_Problem details_: The output must start at the line containing "Where should I" in the records below and stop at the last line, matching each line exactly and leaving out every picture.

_Extracted records_:

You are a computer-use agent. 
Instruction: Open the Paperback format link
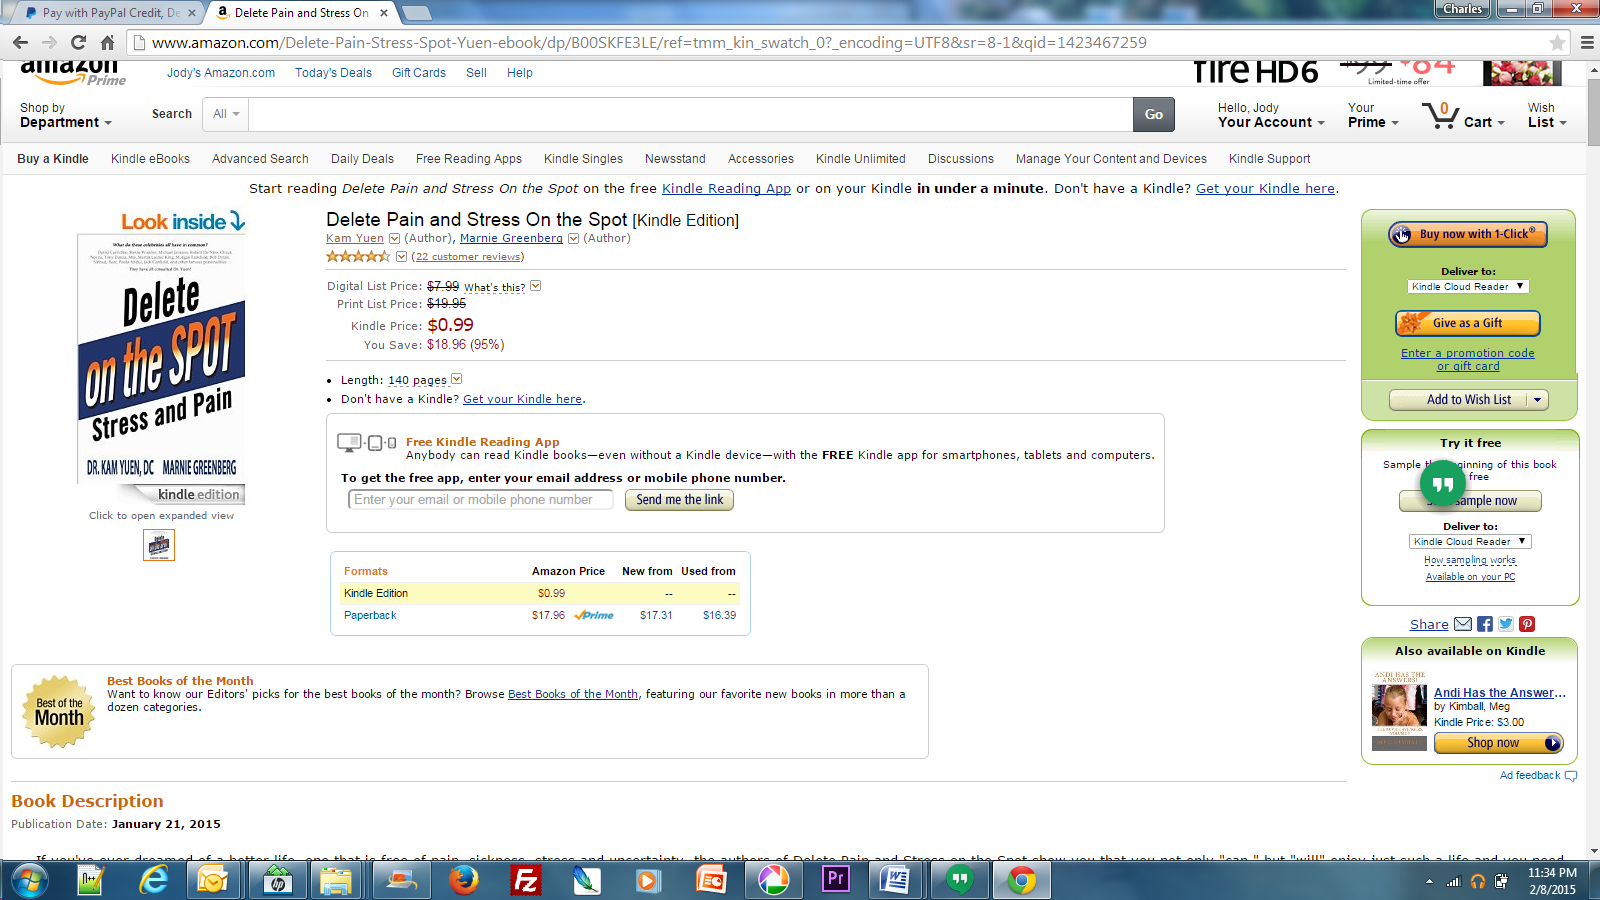[370, 616]
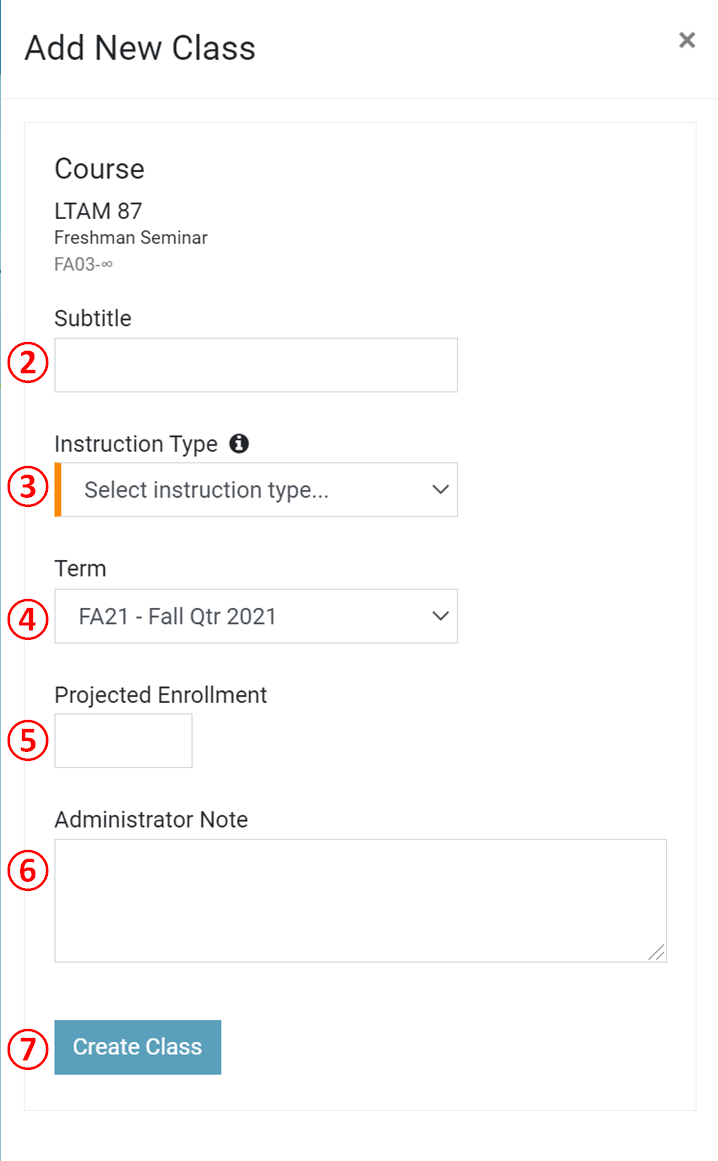Click the LTAM 87 course heading
Image resolution: width=718 pixels, height=1161 pixels.
98,211
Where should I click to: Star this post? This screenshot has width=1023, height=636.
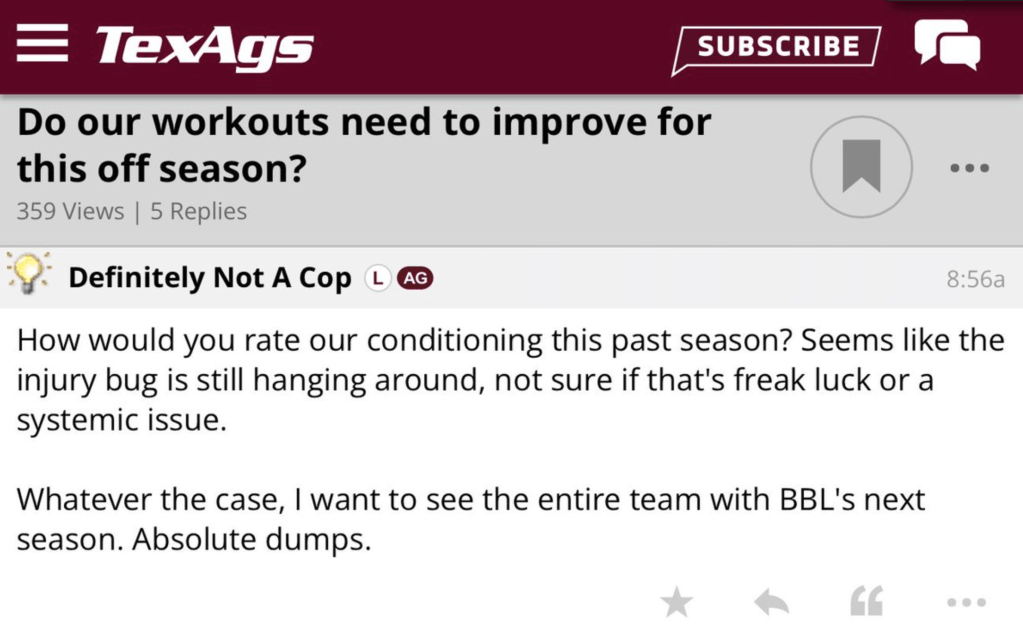(x=677, y=601)
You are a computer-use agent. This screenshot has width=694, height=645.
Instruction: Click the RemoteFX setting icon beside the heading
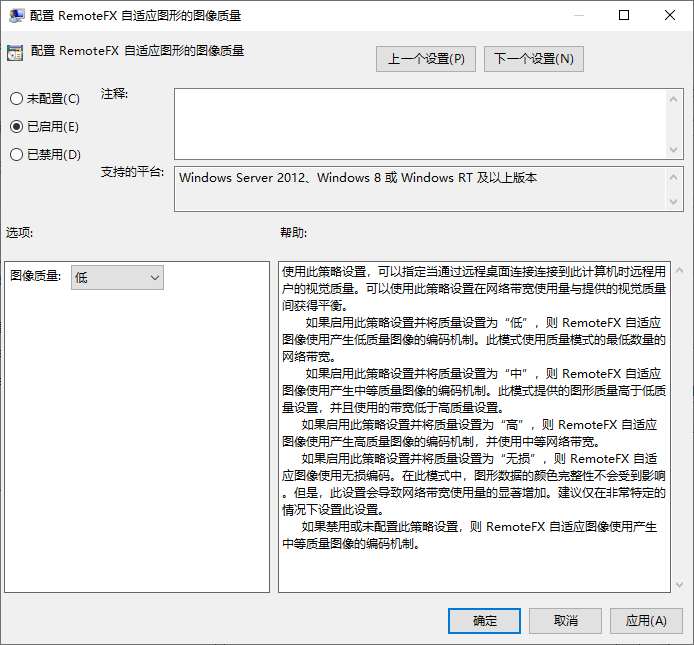tap(15, 53)
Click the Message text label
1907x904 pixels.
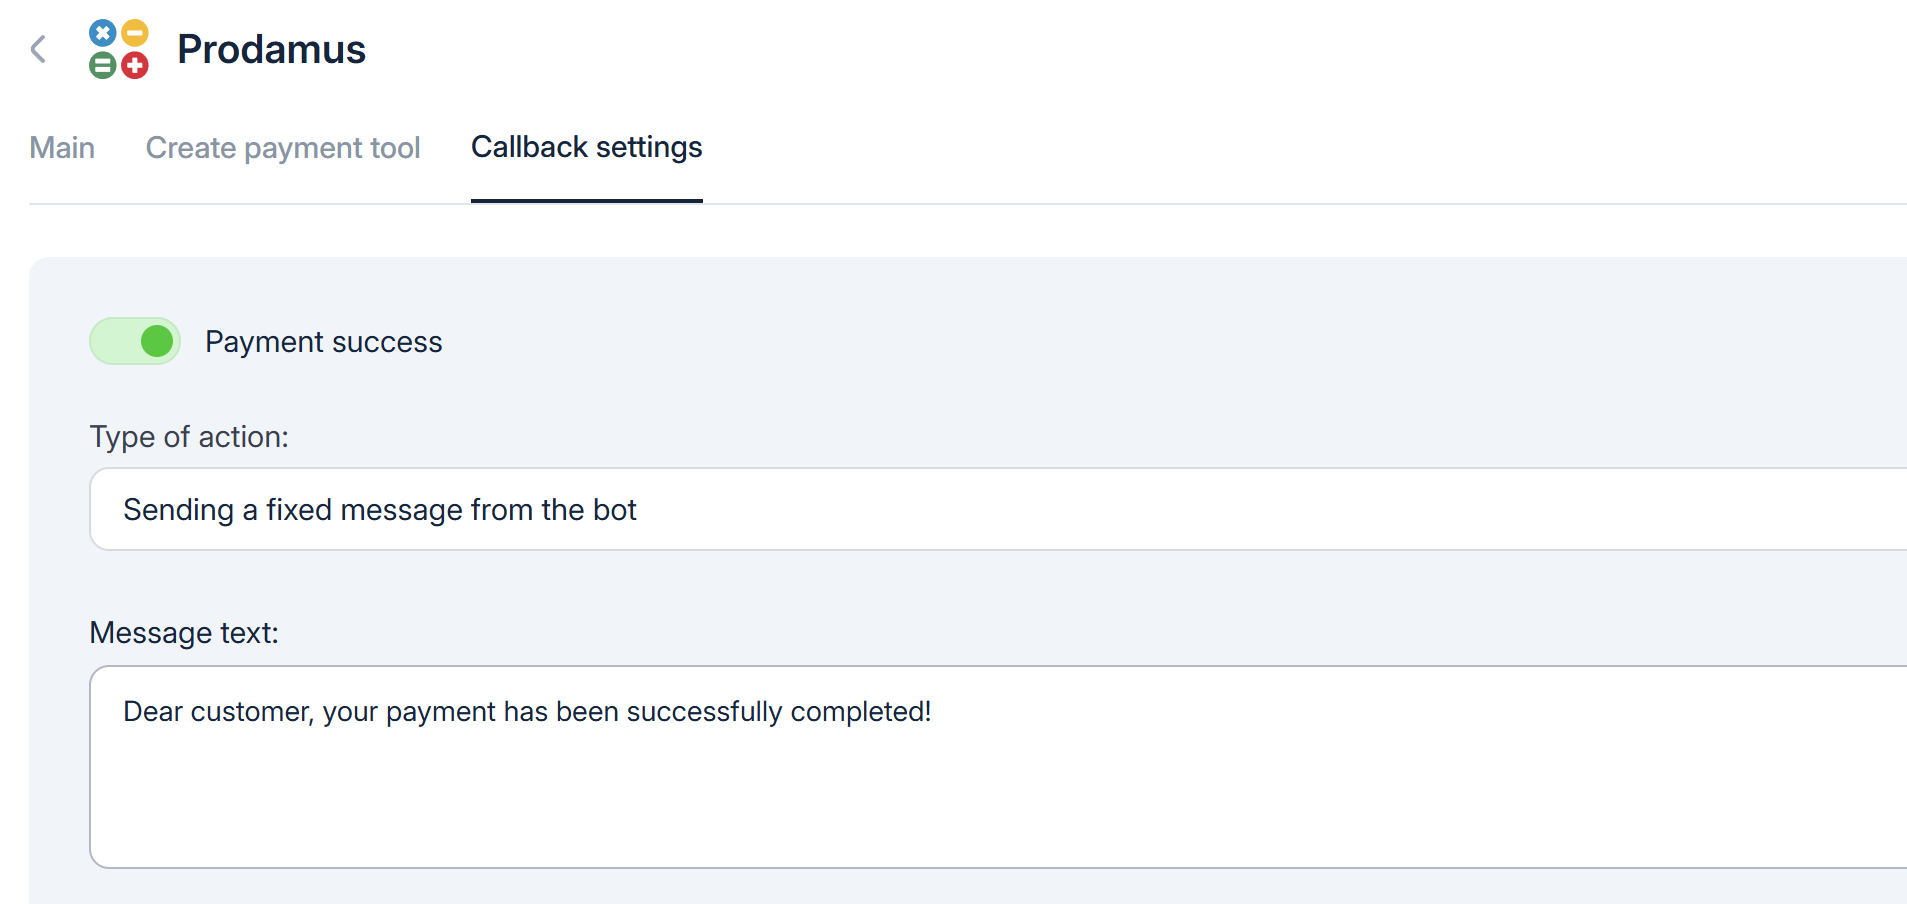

_Answer to the problem_:
Where should I click to: Star this post? This screenshot has width=1023, height=636.
(x=677, y=601)
You are a computer-use agent. This screenshot has width=694, height=645.
Instruction: Click the RemoteFX setting icon beside the heading
tap(15, 53)
Click the Message text label
1907x904 pixels.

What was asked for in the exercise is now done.